In the southwest of the UK, yacht services business Yacht Projects has linked up with the Penzance dry dock for securing refit contracts for yachts up to 75m.  

Baltic region

In the Baltic Sea region, companies in Finland, Poland and Sweden are active in superyacht refit work. Baltic Yachts, based at Jakobstad in Finland, has the capacity to work on refit projects on yachts up to 80m. In Gdansk in Poland, Conrad SA performs refits alongside its new-build operations and is able cope with superyachts up to 60m. In Sweden, superyachts up to 40m can be worked on by Swede Ship Marine AB in Fagerfjail.

Western Mediterranean


The French superyacht refit sector is one of the biggest globally and has a raft of well-known companies and locations that share in this market in places such as La Ciotat, Marseille, Toulon and La Rochelle.

Of any location in France, La Ciotat epitomises superyacht refit with its main facilities now overseen by MB92 La Ciotat following its acquisition of Compositeworks and the Lursssen/B+V operation. The huge complex includes a 200m drydock, which will be supplemented by a 4,000-tonne shiplift platform as from the last quarter of 2021. MB92 won the 35-year concession to operate this new facility, which will be able to deal with up to eight superyachts up to 105m simultaneously.

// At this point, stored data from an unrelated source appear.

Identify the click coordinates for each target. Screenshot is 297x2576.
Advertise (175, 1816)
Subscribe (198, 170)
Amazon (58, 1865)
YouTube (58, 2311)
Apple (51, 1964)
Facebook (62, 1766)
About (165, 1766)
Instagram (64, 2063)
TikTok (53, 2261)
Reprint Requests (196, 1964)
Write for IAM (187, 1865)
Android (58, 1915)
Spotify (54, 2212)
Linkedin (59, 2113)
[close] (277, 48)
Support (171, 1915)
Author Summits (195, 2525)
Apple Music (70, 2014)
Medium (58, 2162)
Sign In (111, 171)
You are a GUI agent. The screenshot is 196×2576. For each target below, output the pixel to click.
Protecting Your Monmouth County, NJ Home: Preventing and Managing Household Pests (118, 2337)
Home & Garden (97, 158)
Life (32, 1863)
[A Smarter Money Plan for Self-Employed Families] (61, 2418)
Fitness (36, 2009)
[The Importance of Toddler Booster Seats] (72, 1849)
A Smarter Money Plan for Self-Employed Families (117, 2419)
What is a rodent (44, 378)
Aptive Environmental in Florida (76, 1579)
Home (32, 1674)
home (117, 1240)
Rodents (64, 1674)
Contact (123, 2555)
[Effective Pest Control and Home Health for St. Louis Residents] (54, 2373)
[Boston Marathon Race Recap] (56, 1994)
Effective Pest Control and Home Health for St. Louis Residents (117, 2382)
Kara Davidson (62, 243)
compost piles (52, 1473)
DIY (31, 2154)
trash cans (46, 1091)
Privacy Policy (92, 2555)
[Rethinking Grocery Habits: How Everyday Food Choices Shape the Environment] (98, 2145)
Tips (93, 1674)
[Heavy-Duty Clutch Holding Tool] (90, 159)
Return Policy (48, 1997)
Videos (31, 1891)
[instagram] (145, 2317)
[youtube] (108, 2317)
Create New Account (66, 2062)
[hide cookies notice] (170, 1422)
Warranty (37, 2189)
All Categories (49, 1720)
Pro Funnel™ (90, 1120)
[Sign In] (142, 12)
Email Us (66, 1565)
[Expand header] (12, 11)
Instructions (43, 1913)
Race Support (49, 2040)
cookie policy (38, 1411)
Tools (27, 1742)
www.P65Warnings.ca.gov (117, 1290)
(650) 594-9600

MB92 in Spain and France is a member of the ICOMIA Superyacht Refit Group and other French members include Monaco Marine and IMS, both names that are inherently associated with superyacht refit activities.

Monaco Marine, with the exception of its small facility in Monaco, operates seven locations in France which include Antibes, La Seyne, Marseille, La Ciotat and Beaulieu sur Mer. Last year the group opened two new sites in Marseille and La Seyne-Toulon representing a multimillion-euro investment. The new sites increased its portfolio to eight locations and the ability to handle superyachts up to 140m (460ft).

In Marseille, Monaco Marine operates a refit and maintenance facility for superyachts up to 140m. The new shipyard has a 320m (1,050ft) dock and is equipped with two workshops of 250m2 each over a ground area of 8,700m2.

In La Seyne-Toulon, a new €15m facility includes a 40,000m2 ground area and a 14,645m2 water space. This new yard was initially dedicated to the handling of yachts up to 55m (181ft) with a lift capacity up to 500 tonnes. The yard will also have a specially-built slipway which will allow for the hauling-out and launching of large multihulls.

Monaco Marine says that La Seyne will be unique on the French Riviera as it has the capacity to cope with as many as 28 yachts at one time, both ashore and afloat. The company plans to go further and is already looking at handling much larger yachts.

IMS operates from two sites close to Toulon known as the IMS 300 and IMS 700 shipyards. The two yards cover a total area of 77,000m2, of which 20,000m2 are sheds. There are two travel lifts of 320 and 670 tonnes capacity respectively. There is a total of 25 floating berths for superyachts up to 80m. As a relatively new participant in this market, it has quickly built up a strong market presence.

In Marseille, two of the companies operating there are Sud Marine Shipyard and Palumbo Marseille. The former operates a facility with two dry docks and can serve superyachts up to 170m. The Palumbo Marseille facility can accommodate superyachts up to 126m.

Another well-known player in this market is the Atlantic Refit Center in La Rochelle, a busy refit facility that includes two dry docks of 176m and 101m. 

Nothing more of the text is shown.